Exercise description:
Can you reproduce everything from the line that contains "Uncheck the Favorite checkbox for code 846.0" down to the line that contains "Change the less-than", leaving the item text unchanged but adding -27 to every coordinate in the answers?

Raw records:
— START —
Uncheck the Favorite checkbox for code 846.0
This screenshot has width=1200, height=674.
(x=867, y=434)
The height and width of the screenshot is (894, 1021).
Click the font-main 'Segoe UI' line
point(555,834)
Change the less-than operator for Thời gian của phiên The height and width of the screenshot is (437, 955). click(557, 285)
— END —
— START —
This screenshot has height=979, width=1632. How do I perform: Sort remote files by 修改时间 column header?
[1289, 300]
— END —
Task solution:
Uncheck the Favorite checkbox for code 846.0
This screenshot has width=1200, height=674.
(x=840, y=407)
The height and width of the screenshot is (894, 1021).
Click the font-main 'Segoe UI' line
point(528,807)
Change the less-than operator for Thời gian của phiên The height and width of the screenshot is (437, 955). click(530, 258)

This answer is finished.